Multicast Filtering
233
Instruction Manual - NXA-ENET8-POE+
Multicast Filtering
This chapter describes how to configure the following multicast services:
IGMP Snooping
- Configures snooping and query parameters.
Filtering and Throttling
- Filters specified multicast service, or throttles the maximum of multicast groups allowed on an
interface.
MLD Snooping
- Configures snooping and query parameters for IPv6.
Overview
Multicasting is used to support real-time applications such as video conferencing or streaming audio. A multicast server does not
have to establish a separate connection with each client. It merely broadcasts its service to the network, and any hosts that want to
receive the multicast register with their local multicast switch/router. Although this approach reduces the network overhead
required by a multicast server, the broadcast traffic must be carefully pruned at every multicast switch/router it passes through to
ensure that traffic is only passed on to the hosts which subscribed to this service.
This switch can use Internet Group Management Protocol (IGMP) to filter multicast traffic. IGMP Snooping can be used to passively
monitor or snoop on exchanges between attached hosts and an IGMP-enabled device, most commonly a multicast router. In this
way, the switch can discover the ports that want to join a multicast group, and set its filters accordingly.
If there is no multicast router attached to the local subnet, multicast traffic and query messages may not be received by the switch.
In this case (Layer 2) IGMP Query can be used to actively ask the attached hosts if they want to receive a specific multicast service.

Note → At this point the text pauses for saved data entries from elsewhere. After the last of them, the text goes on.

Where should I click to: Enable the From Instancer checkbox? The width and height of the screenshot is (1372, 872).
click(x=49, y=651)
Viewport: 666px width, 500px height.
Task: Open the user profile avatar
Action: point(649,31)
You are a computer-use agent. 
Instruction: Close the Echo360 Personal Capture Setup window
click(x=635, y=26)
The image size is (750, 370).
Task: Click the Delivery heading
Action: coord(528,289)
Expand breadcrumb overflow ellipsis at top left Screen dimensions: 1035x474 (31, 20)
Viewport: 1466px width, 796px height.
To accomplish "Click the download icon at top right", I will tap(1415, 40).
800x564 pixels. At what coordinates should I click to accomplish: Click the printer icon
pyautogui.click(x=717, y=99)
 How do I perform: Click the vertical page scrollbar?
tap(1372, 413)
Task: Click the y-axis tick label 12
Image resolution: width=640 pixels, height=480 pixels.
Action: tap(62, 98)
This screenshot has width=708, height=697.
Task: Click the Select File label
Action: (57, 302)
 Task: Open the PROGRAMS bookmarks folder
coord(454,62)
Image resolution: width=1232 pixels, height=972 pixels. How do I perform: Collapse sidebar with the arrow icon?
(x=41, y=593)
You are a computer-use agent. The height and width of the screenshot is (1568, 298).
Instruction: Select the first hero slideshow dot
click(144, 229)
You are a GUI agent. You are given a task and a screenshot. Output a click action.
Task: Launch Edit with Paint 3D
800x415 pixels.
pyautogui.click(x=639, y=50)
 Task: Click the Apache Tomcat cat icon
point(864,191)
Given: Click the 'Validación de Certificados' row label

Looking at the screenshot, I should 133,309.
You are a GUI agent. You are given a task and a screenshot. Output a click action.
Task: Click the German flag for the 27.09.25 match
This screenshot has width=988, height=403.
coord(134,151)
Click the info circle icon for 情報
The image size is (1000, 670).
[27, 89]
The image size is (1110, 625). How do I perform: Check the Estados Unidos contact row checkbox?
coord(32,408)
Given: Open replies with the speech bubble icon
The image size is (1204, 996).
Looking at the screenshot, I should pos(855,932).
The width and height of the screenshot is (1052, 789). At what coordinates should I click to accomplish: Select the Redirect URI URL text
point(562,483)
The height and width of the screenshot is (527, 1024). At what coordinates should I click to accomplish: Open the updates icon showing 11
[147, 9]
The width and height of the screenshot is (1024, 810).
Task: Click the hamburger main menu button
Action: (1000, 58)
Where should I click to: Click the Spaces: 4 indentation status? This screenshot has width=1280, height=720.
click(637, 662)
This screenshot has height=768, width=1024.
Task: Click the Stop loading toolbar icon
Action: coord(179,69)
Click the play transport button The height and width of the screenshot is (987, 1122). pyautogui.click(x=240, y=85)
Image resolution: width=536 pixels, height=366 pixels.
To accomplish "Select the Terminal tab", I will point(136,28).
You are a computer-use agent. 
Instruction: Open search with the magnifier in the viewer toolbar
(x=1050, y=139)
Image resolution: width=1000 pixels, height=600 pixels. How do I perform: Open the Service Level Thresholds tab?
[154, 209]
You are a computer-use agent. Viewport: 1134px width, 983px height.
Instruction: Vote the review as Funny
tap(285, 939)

IGMP Query thereby identifies the ports containing hosts requesting to join the service and sends data out to those ports only. It
then propagates the service request up to any neighboring multicast switch/router to ensure that it will continue to receive the
multicast service.
The purpose of IP multicast filtering is to optimize a switched network's performance, so multicast packets will only be forwarded
to those ports containing multicast group hosts or multicast routers/switches, instead of flooding traffic to all ports in the subnet
(VLAN).
You can also configure a single network-wide multicast VLAN shared by hosts residing in other standard or private VLAN groups,
preserving security and data isolation.
Layer 2 IGMP (Snooping and Query for IPv4)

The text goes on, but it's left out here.